CLLGSDApr 21, 2021

Adapting Long Context NLM for ASR Rescoring in Conversational Agents

arXiv:2104.11070v221 citations
AI Analysis

This work addresses the problem of enhancing ASR accuracy and downstream natural language understanding for conversational agents, representing an incremental improvement with specific domain applications.

The paper tackled improving automatic speech recognition (ASR) rescoring in conversational agents by adapting neural language models (NLMs) to use long context from multiple utterances, resulting in a relative word error rate reduction of 1.6% to 9.1% and a 4% improvement in slot labeling F1 score over non-contextual baselines.
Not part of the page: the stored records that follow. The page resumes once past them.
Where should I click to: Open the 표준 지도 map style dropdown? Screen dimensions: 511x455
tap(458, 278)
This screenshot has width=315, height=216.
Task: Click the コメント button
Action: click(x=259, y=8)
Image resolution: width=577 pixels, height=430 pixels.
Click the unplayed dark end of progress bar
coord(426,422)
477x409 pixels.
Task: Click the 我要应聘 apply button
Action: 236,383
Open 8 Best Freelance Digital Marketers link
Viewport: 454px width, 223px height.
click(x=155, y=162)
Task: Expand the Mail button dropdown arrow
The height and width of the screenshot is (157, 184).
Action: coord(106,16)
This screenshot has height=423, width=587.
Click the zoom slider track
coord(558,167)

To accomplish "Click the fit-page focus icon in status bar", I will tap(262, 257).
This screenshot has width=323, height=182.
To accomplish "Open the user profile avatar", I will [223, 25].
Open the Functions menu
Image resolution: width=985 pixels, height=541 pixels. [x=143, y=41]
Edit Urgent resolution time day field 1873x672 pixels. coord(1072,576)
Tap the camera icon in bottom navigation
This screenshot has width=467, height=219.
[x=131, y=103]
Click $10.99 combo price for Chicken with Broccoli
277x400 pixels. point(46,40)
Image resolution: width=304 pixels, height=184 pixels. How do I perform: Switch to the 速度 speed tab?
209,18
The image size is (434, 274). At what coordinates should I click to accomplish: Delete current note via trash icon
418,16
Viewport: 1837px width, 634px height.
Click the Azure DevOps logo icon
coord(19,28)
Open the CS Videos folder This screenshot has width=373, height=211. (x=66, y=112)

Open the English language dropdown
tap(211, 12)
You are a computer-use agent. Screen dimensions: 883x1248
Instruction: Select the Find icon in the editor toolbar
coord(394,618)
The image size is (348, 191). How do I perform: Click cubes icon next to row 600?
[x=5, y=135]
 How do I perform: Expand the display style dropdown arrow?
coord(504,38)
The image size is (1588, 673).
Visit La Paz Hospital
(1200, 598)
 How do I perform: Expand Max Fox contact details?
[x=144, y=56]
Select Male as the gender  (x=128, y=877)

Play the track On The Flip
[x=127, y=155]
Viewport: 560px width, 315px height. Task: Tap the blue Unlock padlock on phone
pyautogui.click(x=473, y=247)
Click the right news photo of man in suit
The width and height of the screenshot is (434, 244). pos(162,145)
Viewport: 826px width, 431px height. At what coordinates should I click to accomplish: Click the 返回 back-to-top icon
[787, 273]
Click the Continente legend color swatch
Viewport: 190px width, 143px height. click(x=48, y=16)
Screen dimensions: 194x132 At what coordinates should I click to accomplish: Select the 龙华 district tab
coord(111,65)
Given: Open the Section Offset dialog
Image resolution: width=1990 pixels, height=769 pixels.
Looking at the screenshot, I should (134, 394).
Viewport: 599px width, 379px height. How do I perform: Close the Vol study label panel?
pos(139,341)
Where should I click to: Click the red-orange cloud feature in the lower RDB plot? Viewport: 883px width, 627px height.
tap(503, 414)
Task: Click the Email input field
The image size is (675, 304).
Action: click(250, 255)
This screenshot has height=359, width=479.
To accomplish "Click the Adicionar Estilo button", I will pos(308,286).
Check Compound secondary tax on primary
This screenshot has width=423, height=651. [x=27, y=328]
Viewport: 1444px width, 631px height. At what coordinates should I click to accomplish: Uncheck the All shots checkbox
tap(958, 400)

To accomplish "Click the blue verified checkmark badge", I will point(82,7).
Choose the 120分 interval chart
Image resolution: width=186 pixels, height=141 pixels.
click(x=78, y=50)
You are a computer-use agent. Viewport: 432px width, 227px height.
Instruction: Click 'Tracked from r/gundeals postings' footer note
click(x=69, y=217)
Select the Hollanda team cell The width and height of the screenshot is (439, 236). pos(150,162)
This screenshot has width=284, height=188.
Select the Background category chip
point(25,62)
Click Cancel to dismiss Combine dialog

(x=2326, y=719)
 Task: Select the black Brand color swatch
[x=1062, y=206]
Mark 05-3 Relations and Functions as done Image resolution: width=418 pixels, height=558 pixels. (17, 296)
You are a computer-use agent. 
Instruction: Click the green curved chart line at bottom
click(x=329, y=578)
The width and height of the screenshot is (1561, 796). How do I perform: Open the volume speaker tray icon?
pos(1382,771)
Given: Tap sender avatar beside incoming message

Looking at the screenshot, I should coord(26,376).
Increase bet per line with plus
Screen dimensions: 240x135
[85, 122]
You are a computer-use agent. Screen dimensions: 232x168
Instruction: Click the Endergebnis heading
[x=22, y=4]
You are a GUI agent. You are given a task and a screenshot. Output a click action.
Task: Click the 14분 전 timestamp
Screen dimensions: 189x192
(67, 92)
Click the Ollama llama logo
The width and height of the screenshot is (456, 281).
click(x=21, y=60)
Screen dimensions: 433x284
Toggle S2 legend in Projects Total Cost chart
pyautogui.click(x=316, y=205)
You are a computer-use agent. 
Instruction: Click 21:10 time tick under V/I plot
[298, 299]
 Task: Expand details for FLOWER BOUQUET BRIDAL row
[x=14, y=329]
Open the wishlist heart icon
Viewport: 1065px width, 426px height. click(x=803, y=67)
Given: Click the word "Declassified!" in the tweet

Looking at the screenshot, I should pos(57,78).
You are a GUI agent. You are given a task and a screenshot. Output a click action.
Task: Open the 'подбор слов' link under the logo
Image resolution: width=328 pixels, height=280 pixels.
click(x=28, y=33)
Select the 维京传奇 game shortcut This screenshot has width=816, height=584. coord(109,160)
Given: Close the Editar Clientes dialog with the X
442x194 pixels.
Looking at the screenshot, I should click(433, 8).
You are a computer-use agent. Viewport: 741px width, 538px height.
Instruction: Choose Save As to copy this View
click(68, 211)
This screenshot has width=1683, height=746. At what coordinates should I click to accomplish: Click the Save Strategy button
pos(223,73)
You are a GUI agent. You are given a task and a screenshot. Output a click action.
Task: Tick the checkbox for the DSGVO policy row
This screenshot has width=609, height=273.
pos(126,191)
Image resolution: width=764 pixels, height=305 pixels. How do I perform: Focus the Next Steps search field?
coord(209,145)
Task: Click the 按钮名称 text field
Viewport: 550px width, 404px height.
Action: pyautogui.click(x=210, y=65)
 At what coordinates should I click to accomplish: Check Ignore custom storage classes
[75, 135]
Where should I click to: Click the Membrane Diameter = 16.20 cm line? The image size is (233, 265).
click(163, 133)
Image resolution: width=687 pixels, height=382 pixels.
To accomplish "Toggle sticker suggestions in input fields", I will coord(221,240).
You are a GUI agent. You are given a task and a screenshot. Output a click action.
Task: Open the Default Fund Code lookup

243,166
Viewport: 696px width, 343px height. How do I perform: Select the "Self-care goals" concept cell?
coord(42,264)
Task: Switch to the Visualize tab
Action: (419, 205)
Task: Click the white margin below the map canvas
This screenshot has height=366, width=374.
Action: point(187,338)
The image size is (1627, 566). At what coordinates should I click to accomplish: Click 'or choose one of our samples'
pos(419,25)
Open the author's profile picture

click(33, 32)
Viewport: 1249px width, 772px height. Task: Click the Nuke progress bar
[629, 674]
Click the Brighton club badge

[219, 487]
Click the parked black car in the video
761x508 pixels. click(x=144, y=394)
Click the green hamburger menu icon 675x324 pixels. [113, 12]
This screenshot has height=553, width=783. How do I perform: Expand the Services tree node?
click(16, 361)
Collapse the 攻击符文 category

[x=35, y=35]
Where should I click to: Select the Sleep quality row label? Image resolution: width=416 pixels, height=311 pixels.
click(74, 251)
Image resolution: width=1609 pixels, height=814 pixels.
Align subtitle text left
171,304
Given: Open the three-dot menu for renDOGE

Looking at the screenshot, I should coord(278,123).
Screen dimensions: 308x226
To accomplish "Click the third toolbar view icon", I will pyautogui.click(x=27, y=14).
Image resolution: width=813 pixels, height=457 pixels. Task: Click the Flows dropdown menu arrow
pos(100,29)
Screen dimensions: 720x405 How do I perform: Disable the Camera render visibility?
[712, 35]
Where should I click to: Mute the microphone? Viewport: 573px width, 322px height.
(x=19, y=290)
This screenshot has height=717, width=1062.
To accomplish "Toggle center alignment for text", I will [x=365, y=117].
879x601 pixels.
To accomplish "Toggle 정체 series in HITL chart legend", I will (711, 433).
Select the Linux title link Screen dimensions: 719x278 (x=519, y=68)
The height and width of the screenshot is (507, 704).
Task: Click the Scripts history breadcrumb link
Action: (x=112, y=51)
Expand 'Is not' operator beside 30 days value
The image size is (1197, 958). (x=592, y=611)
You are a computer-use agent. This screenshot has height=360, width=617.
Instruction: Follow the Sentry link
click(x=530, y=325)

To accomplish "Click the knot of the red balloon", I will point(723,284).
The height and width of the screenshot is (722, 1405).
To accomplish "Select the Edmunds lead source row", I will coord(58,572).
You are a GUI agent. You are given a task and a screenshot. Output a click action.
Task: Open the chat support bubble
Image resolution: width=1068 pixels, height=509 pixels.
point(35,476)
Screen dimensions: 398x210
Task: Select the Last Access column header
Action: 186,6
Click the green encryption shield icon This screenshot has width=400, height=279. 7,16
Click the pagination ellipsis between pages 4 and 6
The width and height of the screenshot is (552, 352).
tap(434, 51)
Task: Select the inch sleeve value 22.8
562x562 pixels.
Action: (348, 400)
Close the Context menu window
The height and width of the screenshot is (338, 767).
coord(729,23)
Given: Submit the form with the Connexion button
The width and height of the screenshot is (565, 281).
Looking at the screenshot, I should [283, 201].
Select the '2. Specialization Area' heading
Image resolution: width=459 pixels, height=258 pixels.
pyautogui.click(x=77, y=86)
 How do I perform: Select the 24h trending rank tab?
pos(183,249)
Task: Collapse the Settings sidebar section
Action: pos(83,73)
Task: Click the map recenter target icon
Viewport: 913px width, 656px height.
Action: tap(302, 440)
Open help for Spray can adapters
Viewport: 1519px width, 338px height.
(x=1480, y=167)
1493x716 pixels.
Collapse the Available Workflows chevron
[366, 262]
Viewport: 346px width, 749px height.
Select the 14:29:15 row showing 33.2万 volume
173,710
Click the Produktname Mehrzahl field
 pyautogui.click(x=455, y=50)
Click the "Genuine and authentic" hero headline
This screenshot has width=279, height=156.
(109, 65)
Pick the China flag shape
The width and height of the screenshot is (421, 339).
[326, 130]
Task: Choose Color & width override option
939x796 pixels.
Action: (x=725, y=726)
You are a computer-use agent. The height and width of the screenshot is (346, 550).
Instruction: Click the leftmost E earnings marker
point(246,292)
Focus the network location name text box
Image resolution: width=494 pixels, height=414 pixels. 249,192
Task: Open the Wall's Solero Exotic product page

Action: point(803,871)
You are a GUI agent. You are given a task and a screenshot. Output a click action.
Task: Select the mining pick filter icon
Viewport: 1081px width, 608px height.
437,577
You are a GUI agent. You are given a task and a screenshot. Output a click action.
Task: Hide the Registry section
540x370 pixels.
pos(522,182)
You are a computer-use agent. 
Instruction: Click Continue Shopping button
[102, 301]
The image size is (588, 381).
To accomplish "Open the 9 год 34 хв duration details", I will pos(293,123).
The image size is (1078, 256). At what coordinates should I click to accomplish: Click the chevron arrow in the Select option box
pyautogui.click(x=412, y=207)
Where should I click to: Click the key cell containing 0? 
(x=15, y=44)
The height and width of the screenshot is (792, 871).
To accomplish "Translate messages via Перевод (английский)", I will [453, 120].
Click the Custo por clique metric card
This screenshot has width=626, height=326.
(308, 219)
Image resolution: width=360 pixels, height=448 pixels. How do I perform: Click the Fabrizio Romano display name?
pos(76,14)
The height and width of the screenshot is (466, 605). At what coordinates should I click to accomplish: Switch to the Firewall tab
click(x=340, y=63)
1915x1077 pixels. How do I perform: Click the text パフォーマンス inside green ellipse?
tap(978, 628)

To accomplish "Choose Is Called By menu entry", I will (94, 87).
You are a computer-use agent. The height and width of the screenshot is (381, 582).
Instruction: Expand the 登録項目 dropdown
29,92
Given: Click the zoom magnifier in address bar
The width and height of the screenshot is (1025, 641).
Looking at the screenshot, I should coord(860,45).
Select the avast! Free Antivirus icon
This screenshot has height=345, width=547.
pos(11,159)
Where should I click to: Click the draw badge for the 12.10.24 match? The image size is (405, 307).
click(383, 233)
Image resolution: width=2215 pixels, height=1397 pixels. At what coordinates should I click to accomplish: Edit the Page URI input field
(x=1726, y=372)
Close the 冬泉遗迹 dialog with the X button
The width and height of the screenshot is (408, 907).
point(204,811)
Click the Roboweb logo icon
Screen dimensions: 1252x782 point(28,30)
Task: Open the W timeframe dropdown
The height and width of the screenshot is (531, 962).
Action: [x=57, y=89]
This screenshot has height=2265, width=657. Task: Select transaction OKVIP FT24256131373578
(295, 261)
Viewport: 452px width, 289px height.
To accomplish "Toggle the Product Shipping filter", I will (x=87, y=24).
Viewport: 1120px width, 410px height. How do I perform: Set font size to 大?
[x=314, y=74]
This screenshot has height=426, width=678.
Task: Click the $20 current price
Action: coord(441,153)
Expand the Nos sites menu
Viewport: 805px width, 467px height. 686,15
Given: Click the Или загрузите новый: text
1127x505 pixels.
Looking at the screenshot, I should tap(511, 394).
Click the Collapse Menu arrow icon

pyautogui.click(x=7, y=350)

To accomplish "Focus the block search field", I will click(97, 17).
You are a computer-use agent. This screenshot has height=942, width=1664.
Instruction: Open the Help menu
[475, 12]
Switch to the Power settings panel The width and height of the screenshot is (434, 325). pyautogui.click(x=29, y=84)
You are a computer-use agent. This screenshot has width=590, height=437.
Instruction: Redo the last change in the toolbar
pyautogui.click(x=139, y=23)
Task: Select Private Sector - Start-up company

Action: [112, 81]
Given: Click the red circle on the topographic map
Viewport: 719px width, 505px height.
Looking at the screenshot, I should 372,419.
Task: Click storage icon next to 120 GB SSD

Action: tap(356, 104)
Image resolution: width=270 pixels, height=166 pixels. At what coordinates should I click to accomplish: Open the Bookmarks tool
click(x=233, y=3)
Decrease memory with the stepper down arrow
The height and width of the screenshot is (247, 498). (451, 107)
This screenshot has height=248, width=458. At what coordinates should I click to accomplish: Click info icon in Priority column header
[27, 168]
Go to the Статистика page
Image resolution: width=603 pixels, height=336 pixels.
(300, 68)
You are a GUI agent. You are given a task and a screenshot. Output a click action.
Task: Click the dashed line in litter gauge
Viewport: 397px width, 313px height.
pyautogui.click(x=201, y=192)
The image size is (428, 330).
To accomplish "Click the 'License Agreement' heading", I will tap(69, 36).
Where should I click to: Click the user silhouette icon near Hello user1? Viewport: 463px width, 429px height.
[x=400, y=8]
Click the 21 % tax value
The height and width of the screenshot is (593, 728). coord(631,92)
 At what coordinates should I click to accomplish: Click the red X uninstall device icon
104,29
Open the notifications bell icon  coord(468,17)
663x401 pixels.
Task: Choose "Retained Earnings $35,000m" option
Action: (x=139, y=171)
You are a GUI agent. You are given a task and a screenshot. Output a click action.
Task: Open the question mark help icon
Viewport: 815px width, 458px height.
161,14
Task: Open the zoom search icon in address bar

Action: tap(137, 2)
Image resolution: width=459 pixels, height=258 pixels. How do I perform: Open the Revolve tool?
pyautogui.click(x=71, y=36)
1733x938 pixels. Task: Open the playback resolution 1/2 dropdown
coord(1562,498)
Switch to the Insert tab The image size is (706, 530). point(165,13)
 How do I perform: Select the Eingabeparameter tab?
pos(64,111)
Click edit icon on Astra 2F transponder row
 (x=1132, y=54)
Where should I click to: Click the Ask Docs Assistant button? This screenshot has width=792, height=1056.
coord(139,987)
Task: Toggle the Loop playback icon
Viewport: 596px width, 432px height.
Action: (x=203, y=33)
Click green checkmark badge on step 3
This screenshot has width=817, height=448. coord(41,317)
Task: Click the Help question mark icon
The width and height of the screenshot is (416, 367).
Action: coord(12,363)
Neural Language Models (NLM), when trained and evaluated with context spanning multiple utterances, have been shown to consistently outperform both conventional n-gram language models and NLMs that use limited context. In this paper, we investigate various techniques to incorporate turn based context history into both recurrent (LSTM) and Transformer-XL based NLMs. For recurrent based NLMs, we explore context carry over mechanism and feature based augmentation, where we incorporate other forms of contextual information such as bot response and system dialogue acts as classified by a Natural Language Understanding (NLU) model. To mitigate the sharp nearby, fuzzy far away problem with contextual NLM, we propose the use of attention layer over lexical metadata to improve feature based augmentation. Additionally, we adapt our contextual NLM towards user provided on-the-fly speech patterns by leveraging encodings from a large pre-trained masked language model and performing fusion with a Transformer-XL based NLM. We test our proposed models using N-best rescoring of ASR hypotheses of task-oriented dialogues and also evaluate on downstream NLU tasks such as intent classification and slot labeling. The best performing model shows a relative WER between 1.6% and 9.1% and a slot labeling F1 score improvement of 4% over non-contextual baselines.